Direct labor: 2 integration engineers, 8 hours each of coordination, troubleshooting, and waiting on responses. At $150/hour, that's $4,800.

VAN support costs: Most VANs charge for onboarding assistance or consume support hours from your contract. A standard onboarding ticket costs $200 to $500 in VAN support fees. Two VANs means double that.

Business impact: 15 business days is three calendar weeks. Three weeks your trading partner can't send orders. Three weeks of manual data entry or phone-based ordering as a workaround. Three weeks of delayed invoicing on the other end.

Opportunity cost: Your integration engineers spent 16 hours on one partner. Most teams onboard 8 to 15 new partners per year. At this rate, partner onboarding alone consumes 128 to 240 hours of engineering time annually. That's 6 to 10 weeks of full-time work, mostly spent waiting for email replies.

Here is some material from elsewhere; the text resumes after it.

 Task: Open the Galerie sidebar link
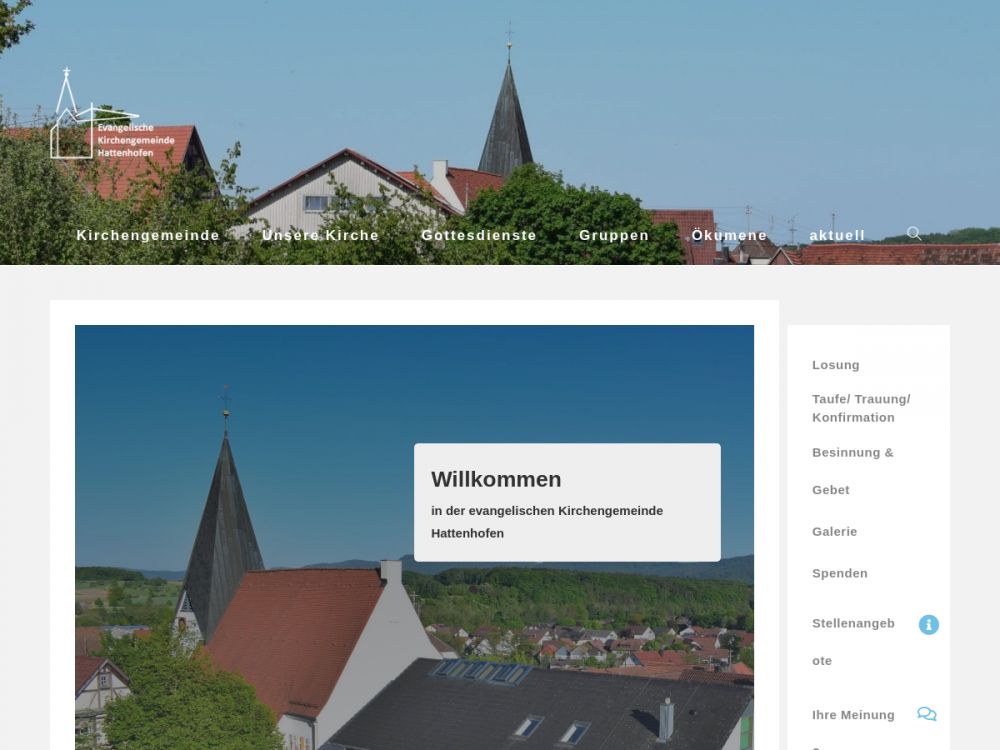click(834, 532)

Multiply the $4,800 by 10 partners. That's $48,000 a year in labor costs for a process that should take two hours per partner.

The math doesn't need commentary.

Pre-Onboarding Checklist

Run through this before you send your first onboarding email. Ten minutes of verification eliminates days of back-and-forth.

  • Collect both AS2 IDs. Verify exact spelling, case, and whitespace. Copy-paste from official documentation only.
  • Exchange certificates early. Request PEM format explicitly. Verify the certificate is not expired. Check key size (2048-bit minimum).
  • Agree on MDN type. Sync or async. Get it in writing. If async, confirm both receipt URLs are reachable from the other network.
  • Agree on MDN signing algorithm. SHA-256. Put it in the onboarding spec. Both sides.
  • Confirm encryption algorithm. AES-256 or 3DES. Both sides must match.
  • Verify TLS compatibility. TLS 1.2 minimum on both endpoints. Test with openssl s_client before submitting the VAN ticket.
  • Test firewall connectivity. Confirm both endpoints are reachable on the expected ports from both networks.
  • Run an independent diagnostic. Use AS2 Certify or equivalent tooling to verify both endpoints before either VAN starts configuration.
  • Document everything in one spec. One document. Both sides' configurations. Every parameter. Send it to both VANs with the onboarding request.

Your VANs won't do this work for you. They configure what you tell them to configure. Tell them the right thing the first time.